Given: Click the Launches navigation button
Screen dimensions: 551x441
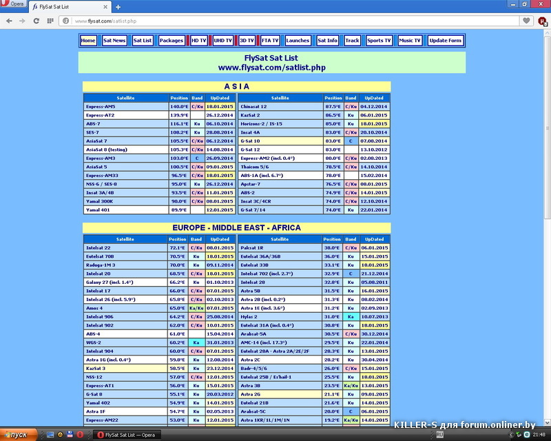Looking at the screenshot, I should point(298,41).
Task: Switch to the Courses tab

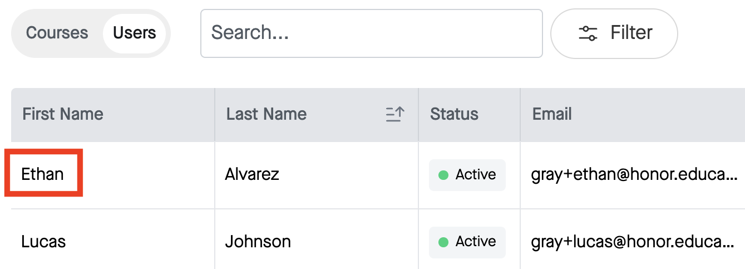Action: click(x=57, y=33)
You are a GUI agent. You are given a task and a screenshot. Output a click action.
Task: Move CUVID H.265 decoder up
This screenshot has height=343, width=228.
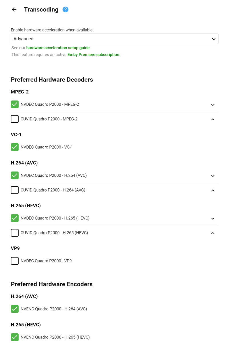click(x=213, y=233)

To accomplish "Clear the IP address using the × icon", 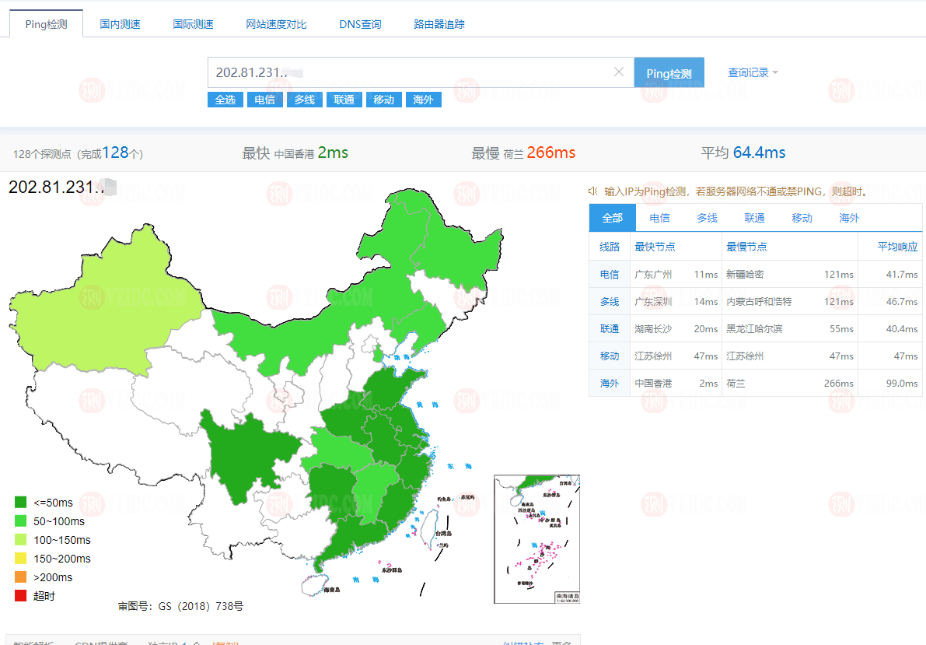I will [x=618, y=72].
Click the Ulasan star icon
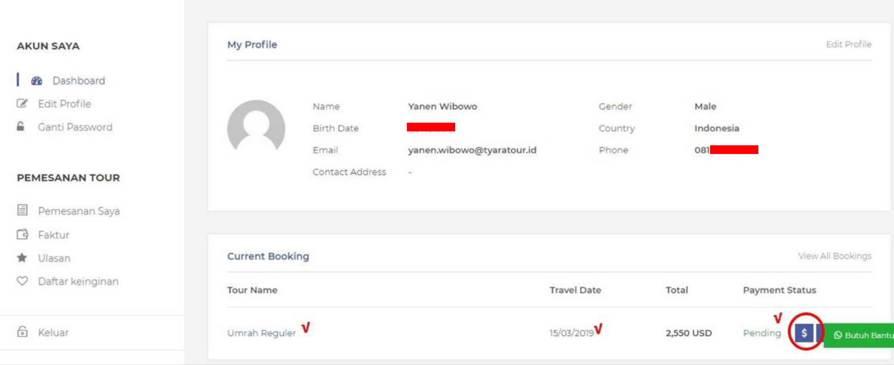 point(22,258)
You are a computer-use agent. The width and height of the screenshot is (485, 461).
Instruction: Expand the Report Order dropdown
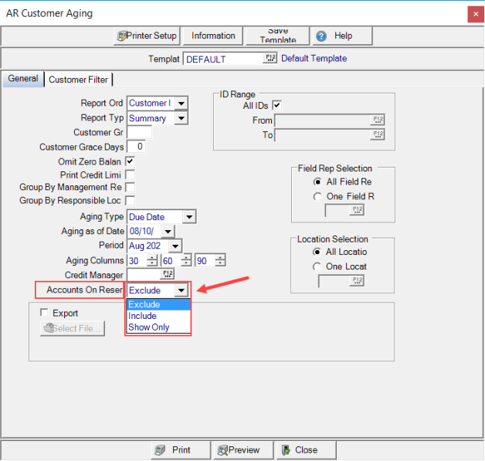point(181,103)
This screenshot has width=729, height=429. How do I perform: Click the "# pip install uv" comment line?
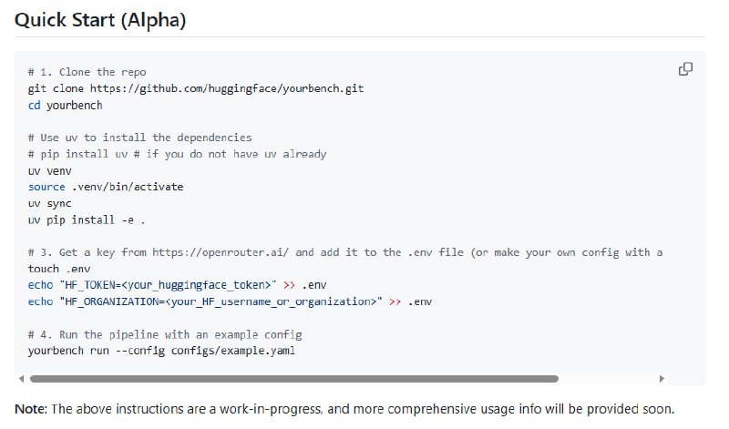tap(177, 154)
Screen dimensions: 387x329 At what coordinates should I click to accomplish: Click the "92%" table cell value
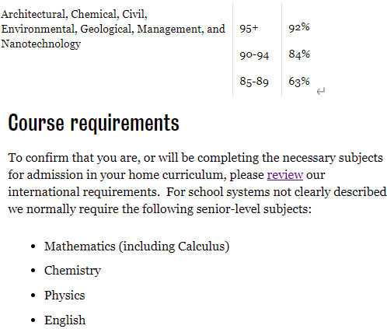(x=299, y=27)
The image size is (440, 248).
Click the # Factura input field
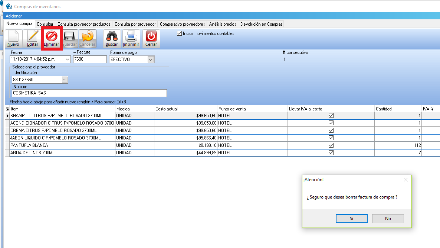(x=90, y=59)
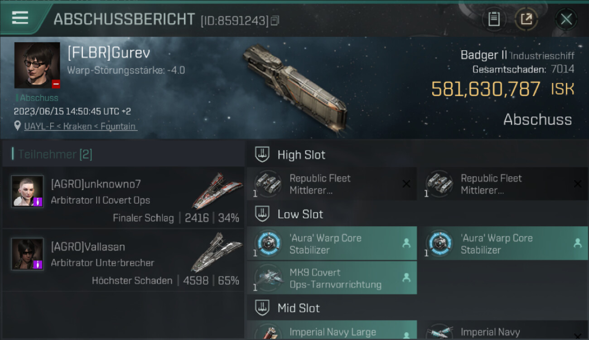View unknowno7's pilot portrait
The width and height of the screenshot is (589, 340).
[x=28, y=191]
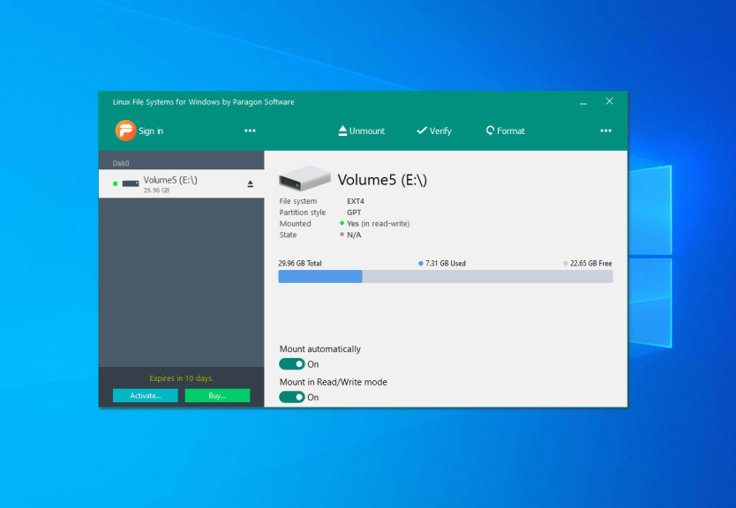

+-------+

» **YOUR GOAL**
Show each line of the material where the word "agent" occurs.

» **ANSWER BOX**
You are a GUI agent. You are given a task and a screenshot. Output a click action.
You are a computer-use agent. The width and height of the screenshot is (485, 461).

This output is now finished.